+++ Text to read +++

Because \(f(x)=\eta\), and \(\eta \sim \mathcal{N}(0, \sigma^2)\), so \(f(x)\) has zero mean.

Verify the covariance:

\(\begin{align} cov(f(x), f(x^{\prime})) &= \mathbb{E}\left[(\eta - 0)(\eta - 0)\right] \\ &= cov(\eta, \eta) \\ &= \sigma^2 \\ \end{align}\)

Indeed \(f(x)=\eta\) is equivalent to our zero-meaned GP with a constant kernel. In other words, \(f(x)=\eta\) models the same set of functions as the GP does. From \(f(x)=\eta\), it is obvious that these functions are horizontal lines. And the model parameter \(\sigma^2\) decides the possible y-axis locations of those horizontal lines.

Why the constant kernel is useful

From looking at the kernel samples figures, it is not obvious why the constant kernel is useful. It is better to understand its use case from the predictive distribution for test location \(X_*\). Let’s assume that there is no observation noise.

+++

Directives.
[1] Answer these questions about the passage on the constant kernel:
(a) What mean does f(x) have?
(b) What shape are the functions that f(x)=η models?
(c) What does the model parameter σ² decide?
[2] Please rename "panel" to "pane" in the listing, everything from the line containing "Where should I click to: Click the sidebar" down to the line containing "click(x=47, y=10)", and give those lines again with nothing else changed.
The listing that follows is unrelated to the passage above it.

+++ Input records +++

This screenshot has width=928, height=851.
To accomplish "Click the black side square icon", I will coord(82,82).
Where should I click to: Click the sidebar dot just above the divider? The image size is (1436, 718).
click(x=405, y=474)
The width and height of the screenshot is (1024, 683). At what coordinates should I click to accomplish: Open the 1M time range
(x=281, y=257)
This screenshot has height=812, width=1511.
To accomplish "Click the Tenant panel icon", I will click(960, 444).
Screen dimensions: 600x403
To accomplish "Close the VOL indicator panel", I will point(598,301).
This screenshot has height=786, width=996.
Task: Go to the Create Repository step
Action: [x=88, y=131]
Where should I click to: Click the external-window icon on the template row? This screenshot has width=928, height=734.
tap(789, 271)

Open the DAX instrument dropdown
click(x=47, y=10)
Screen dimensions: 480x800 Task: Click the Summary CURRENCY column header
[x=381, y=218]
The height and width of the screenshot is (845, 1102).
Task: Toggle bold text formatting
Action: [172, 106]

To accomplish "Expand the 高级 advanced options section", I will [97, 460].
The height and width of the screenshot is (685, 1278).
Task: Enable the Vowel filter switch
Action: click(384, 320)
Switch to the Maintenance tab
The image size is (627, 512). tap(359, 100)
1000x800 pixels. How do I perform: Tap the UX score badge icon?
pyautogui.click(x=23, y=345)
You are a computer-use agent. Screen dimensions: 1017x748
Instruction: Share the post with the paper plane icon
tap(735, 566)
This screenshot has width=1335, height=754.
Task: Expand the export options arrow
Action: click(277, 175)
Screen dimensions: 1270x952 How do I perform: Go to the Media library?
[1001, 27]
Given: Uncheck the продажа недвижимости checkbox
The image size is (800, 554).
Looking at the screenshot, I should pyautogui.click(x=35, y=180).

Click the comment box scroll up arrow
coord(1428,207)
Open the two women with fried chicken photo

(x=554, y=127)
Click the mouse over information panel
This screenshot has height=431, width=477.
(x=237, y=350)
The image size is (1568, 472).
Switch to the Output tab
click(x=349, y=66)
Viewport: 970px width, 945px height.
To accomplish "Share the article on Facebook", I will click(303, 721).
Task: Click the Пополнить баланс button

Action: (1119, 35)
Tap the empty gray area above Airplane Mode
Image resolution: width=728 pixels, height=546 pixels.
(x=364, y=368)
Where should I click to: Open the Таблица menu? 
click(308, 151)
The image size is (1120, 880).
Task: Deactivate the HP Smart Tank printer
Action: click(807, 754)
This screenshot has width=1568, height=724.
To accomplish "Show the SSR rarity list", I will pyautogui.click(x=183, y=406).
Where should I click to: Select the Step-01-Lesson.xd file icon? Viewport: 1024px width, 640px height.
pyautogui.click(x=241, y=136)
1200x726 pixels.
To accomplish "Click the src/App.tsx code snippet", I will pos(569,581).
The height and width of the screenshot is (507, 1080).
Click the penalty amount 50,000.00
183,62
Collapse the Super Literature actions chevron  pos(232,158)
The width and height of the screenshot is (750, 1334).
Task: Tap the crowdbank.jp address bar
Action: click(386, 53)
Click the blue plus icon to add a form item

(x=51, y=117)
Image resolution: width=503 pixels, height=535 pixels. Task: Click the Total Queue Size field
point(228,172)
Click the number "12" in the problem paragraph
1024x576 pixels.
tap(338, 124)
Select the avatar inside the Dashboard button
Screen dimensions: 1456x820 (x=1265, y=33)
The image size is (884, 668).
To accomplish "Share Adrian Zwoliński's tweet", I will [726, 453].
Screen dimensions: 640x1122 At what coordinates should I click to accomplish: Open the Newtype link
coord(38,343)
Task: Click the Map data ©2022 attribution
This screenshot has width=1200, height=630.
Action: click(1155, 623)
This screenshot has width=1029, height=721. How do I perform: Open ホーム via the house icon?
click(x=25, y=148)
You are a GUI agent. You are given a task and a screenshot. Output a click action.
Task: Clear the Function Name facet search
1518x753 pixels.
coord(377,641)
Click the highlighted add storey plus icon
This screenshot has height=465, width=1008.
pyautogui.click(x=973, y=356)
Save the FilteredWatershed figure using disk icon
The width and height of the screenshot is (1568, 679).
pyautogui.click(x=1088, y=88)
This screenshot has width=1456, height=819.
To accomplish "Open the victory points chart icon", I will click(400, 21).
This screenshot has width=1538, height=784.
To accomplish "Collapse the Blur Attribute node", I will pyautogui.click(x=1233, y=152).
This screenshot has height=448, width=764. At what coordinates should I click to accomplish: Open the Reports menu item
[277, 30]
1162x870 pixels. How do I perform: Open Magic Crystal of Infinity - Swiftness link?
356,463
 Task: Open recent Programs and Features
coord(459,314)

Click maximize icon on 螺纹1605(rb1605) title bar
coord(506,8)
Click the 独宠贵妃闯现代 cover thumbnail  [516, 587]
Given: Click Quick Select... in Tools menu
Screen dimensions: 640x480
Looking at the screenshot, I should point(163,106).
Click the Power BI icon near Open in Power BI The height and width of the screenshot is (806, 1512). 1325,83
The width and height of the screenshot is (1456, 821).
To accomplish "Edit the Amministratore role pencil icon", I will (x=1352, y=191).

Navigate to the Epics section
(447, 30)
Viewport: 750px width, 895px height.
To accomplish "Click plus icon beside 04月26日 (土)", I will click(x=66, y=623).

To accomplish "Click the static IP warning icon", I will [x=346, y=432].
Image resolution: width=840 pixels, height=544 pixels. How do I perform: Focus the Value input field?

+++

Answers to the exercises.
[1]
(a) Zero mean.
(b) Horizontal lines.
(c) The possible y-axis locations of those horizontal lines.

[2]
Where should I click to: Click the sidebar dot just above the divider? The image size is (1436, 718).
click(x=405, y=474)
The width and height of the screenshot is (1024, 683). At what coordinates should I click to accomplish: Open the 1M time range
(x=281, y=257)
This screenshot has height=812, width=1511.
To accomplish "Click the Tenant pane icon", I will click(960, 444).
Screen dimensions: 600x403
To accomplish "Close the VOL indicator pane", I will point(598,301).
This screenshot has height=786, width=996.
Task: Go to the Create Repository step
Action: [x=88, y=131]
Where should I click to: Click the external-window icon on the template row? This screenshot has width=928, height=734.
tap(789, 271)

Open the DAX instrument dropdown
click(x=47, y=10)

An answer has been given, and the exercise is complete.